Age minimum	>= 18age old
Age maximum	<= 65age old
Gender	Both
Include criteria	- Male and female participants aged 18 to 65 with previously confirmed diagnosis of Fabry disease and a history of clinical symptoms of Fabry disease. - Participants may be receiving treatment with agalsidase alfa, agalsidase beta, or migalastat, or may be untreated. - Left ventricular hypertrophy. - Contraception for male or female participants: not pregnant or breastfeeding; no sperm donating for male participant. - A signed informed consent must be provided prior to any study-related procedures.

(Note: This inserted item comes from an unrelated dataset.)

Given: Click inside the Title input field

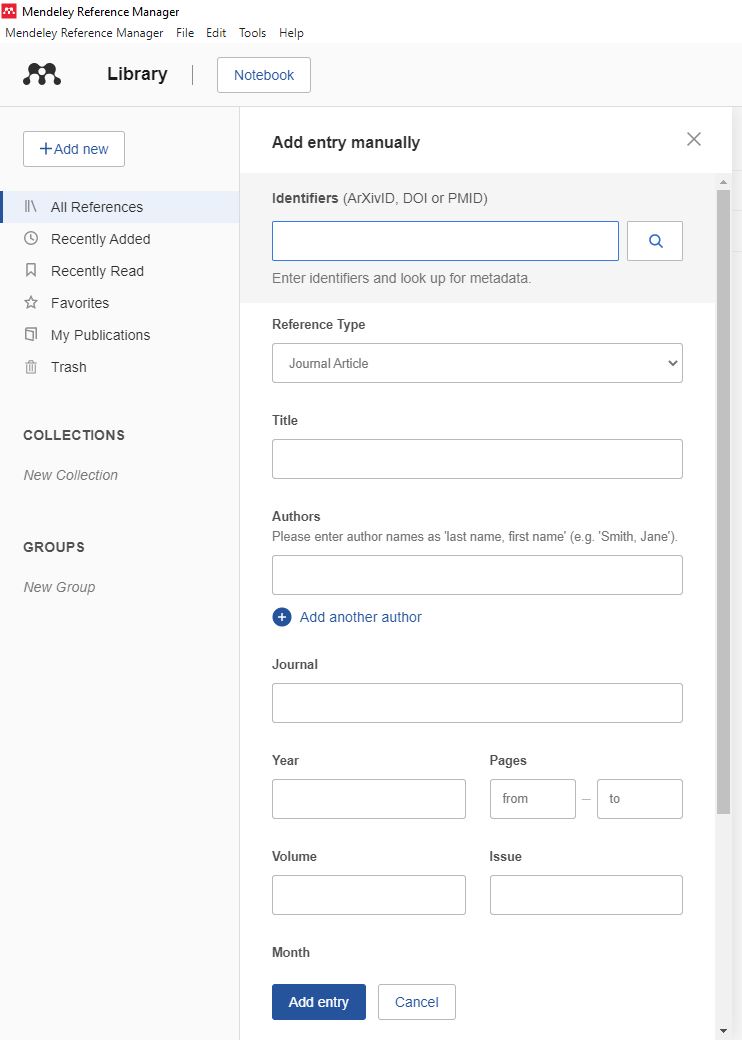Looking at the screenshot, I should [x=477, y=458].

Exclude criteria	- History of transient ischemic attack, stroke, myocardial infarction, heart failure, major cardiovascular surgery or kidney transplantation. - History of seizures currently requiring treatment. - Underlying medical condition that may cause or contribute to left ventricular hypertrophy. - Asymmetric hypertrophy by cardiac MRI at screening. - Advanced cardiac fibrosis, defined as significant late gadolinium enhancement beyond the basal inferolateral left ventricular wall on cardiac MRI. - History of ongoing clinically significant cardiac arrythmia, prior or ongoing treatment. - Estimated glomerular filtration rate <60 mL/min/1.73m^2. - Presence of severe depression as measured by Beck's Depression Inventory (BDI)-II >28 and/or a history of an untreated, unstable major affective disorder within 1 year of the screening visit. - Patients with hepatitis C, HIV, or hepatitis B infection. - Positive SARS-CoV-2 virus test within 2 weeks of enrollment, or COVID-19 requiring hospitalization within 6 months of enrollment. - History of drug and/or alcohol abuse. - Moderate to severe hepatic impairment. - History of or active hepatobiliary disease. - Liver enzymes (alanine aminotransferase/aspartate aminotransferase) or total bilirubin >2 times the upper limit of normal. - Strong or moderate inducers or inhibitors of cytochrome P450 CYP3A4 per Food and - Drug Administration (FDA) classification within 14 days or 5 half-lives, whichever is longer, prior to randomization. - Known contraindication to undergoing MRI or known hypersensitivity to gadolinium-based contrast agents.